The Odeon Car Park was heaving with fellow WRCers, most trying to keep warm in the near zero temperatures, some taking on board coffee and bananas, others looking just a wee bit worried about what they were letting themselves in for.
The banter on the bus was a little muted, but tales of previous experiences in Southport centred upon the hope that there would be no wind – this didn’t bother me particularly, I was focusing more on ensuring we managed to get to the podium for the obligatory pre-race Team Pic. I needn’t have worried, as it all went swimmingly.
As these things go, the “bag drop” was relatively painless. The school hall was full of runners staying out of the cold, and was punctuated only by the sounds of old friends re-uniting, hugging and telling each other how great they looked in their makeshift bin-bagged wind breakers.
Jo Pavey was the special guest given the opportunity to start the race, but was drowned out by the obligatory boom of The Baha Men asking who had let the dogs out, over and over again. No-one was more delighted than me that there was a power outage, which meant we could hear more about Ms Pavey than I thought we would.
The race was underway, and at the top of the uphill climb, just before turning right towards the town, was a Ska Band, pumping out one of The Specials best songs, Nite Klub.
Gradually, the assembled throng started to spread out a little and I was able to pick up the pace slightly. The golf club was on my left and a vast sea of nothingness was to my right, but I only had eyes for whatever was in front of me, as I attempted to target fellow runners to overtake.

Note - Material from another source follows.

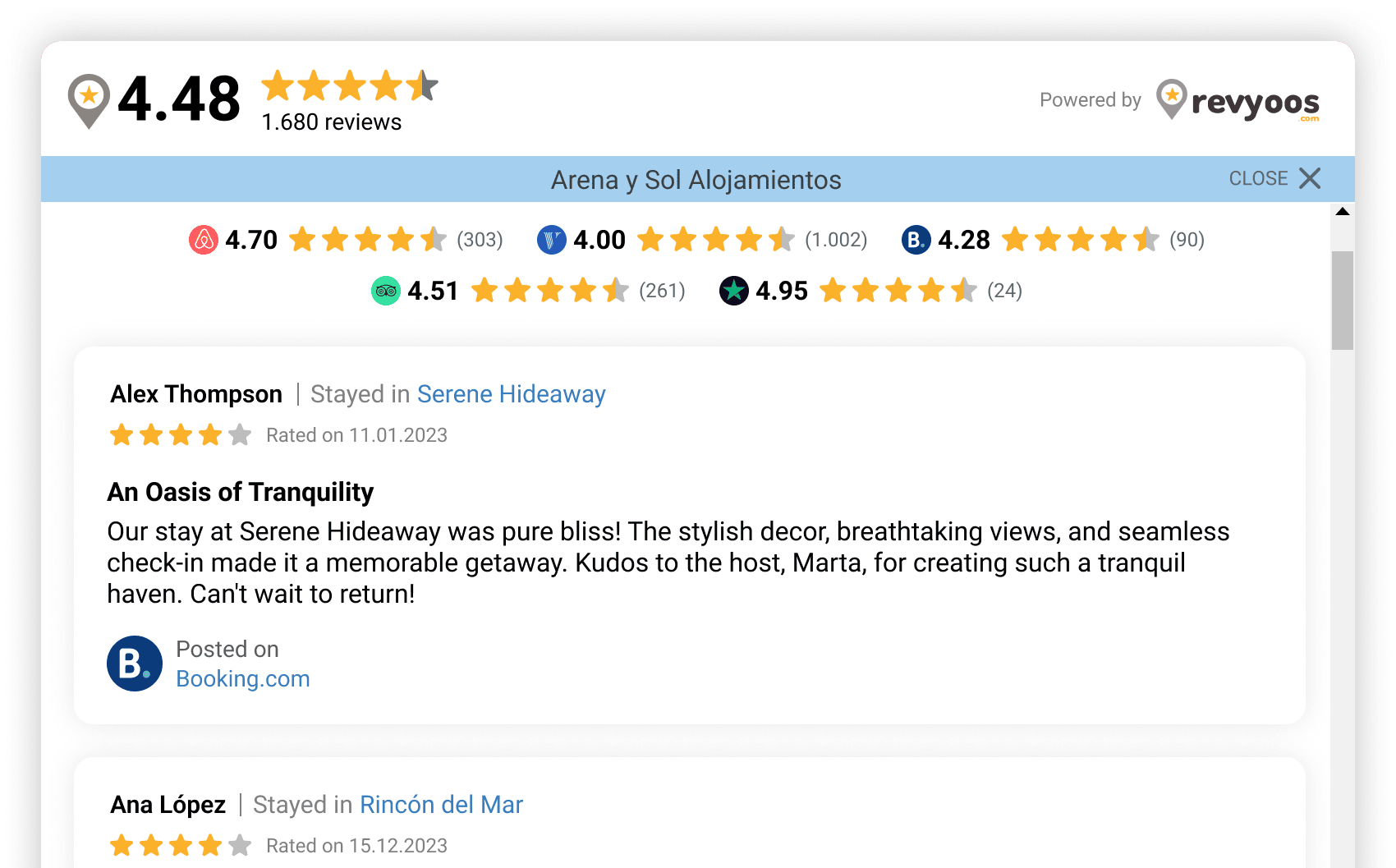Click the Revyoos map-pin logo
The image size is (1396, 868).
1171,100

The musical accompliment over the course was like going from the sublime to the cor blimey. The steel band was excellent, Elvis, Englebert and Ralph McTell very much less so, really making me feel that Britain’s not really got that much talent, despite what Ant or Dec tell us.

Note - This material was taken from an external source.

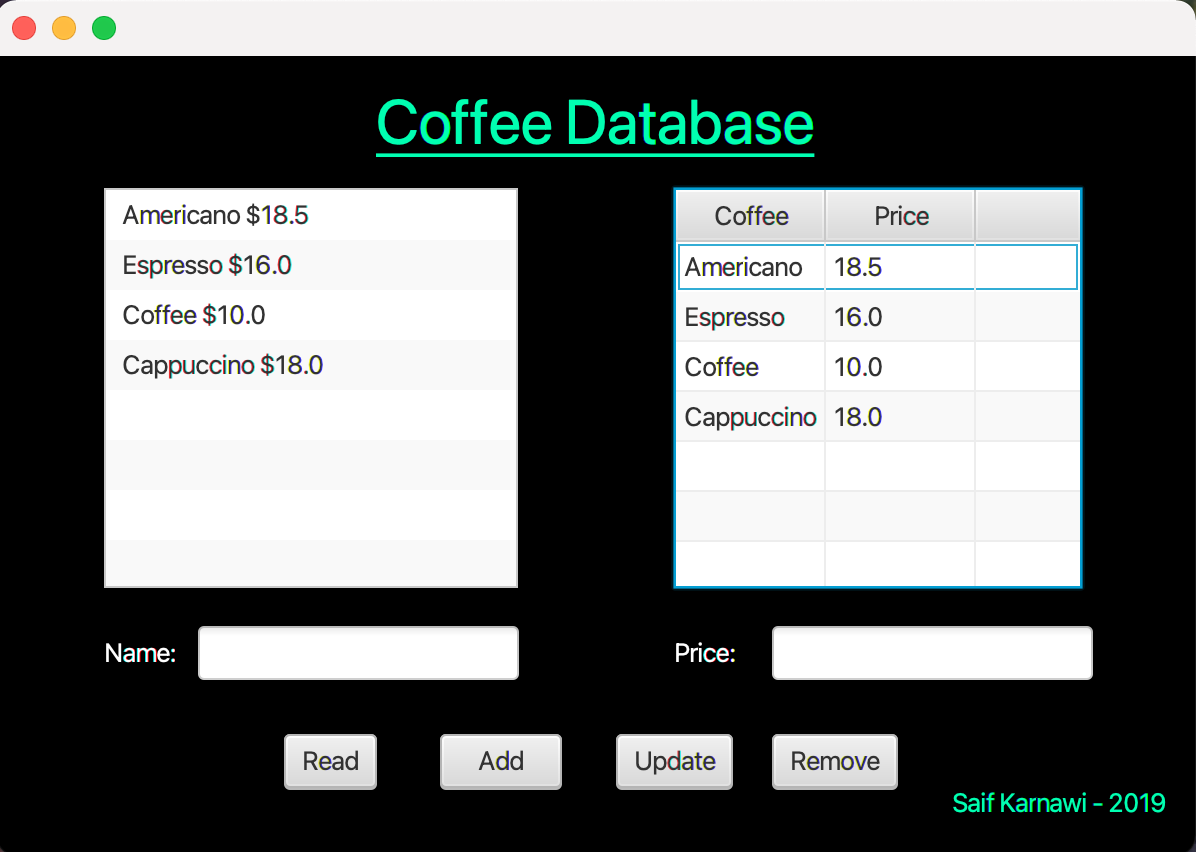
Task: Select the Cappuccino row in the table
Action: pos(750,417)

At half way, I was delighted with my progress, far too fast of course, so it was only a matter of time before fatigue would set in and slow me down.

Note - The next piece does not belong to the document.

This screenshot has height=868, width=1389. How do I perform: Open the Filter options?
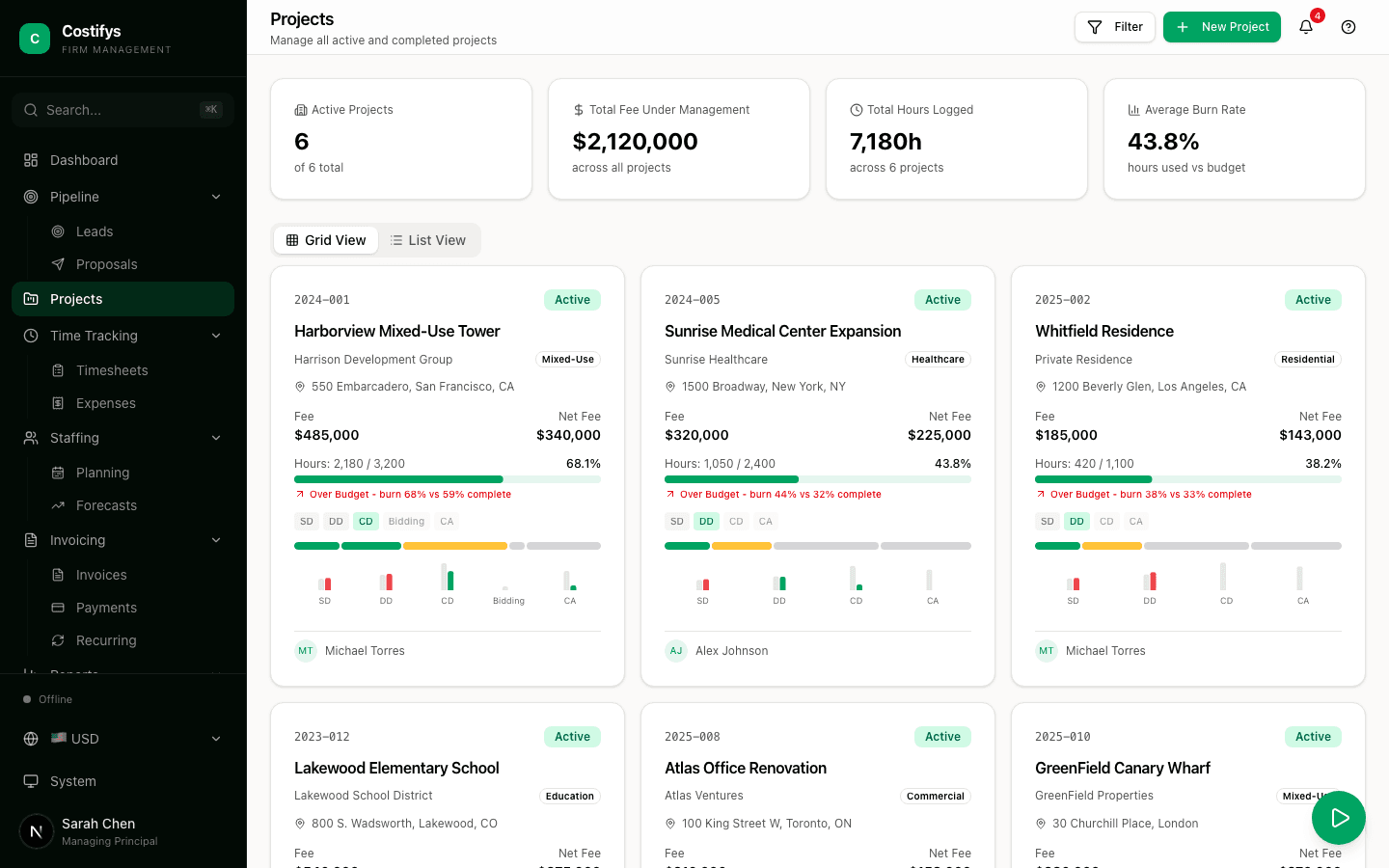tap(1115, 27)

Meandering through the town itself, with the support from the locals being top class, anxiety began to bedew my brow, as my legs, finally began to succumb to the chill factor, leaving my thighs feeling like blocks of lead.
Fortunately, the KM markers were climbing in number, and in the distance, I could hear the Ska Band getting louder and louder. How ironic, that this very verbose, fat bloke (me) was serenaded into the home straight, with a rendition of Bad Manners biggest hit, Lip up Fatty.
Many of you will know that the finish line seems to take you ages to get to, even though the adrenaline rush and the downhill element was contributing to a reasonable increase in speed on my part.
I ‘broke the tape’ with a far better time than I expected, albeit slower than last year, and knew that I had truly earned my “refreshment” points on the bus back to HQ.
More importantly, there were many PB’s from other WRCers, as well as for a few, completing their first race or longest distance.
As tradition would have it, Mad Dog T-shirts were emblazoned with race medals as we bundled back into HQ to celebrate our collective achievements, and no doubt, plots were being hatched to take on the race and course in 2018.
Footnote: It’s always wise to check the contents of the goodie bag before ripping into whatever carbohydrate you can find as Tom Thomson and Wayne Nickson would attest, woof!